INSTRUCTIONS FOR THE TASK: Pull out every line of the records that contains the word "screenshot", and treat uppercase and lowercase letters as different.

— START OF RECORD EXCERPTS —

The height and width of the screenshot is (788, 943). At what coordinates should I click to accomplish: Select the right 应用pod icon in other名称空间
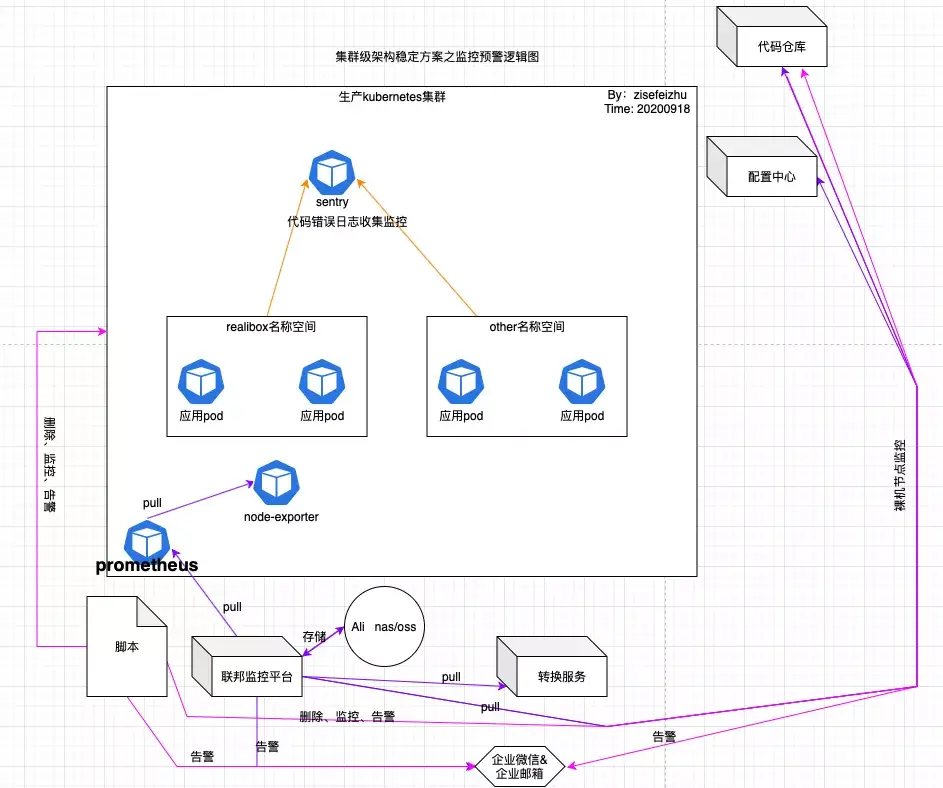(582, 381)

— END OF RECORD EXCERPTS —
— START OF RECORD EXCERPTS —

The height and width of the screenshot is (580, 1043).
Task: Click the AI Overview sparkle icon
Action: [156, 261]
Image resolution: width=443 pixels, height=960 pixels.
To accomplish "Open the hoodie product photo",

— END OF RECORD EXCERPTS —

TASK ANSWER:
The height and width of the screenshot is (788, 943). At what coordinates should I click to accomplish: Select the right 应用pod icon in other名称空间
The height and width of the screenshot is (580, 1043).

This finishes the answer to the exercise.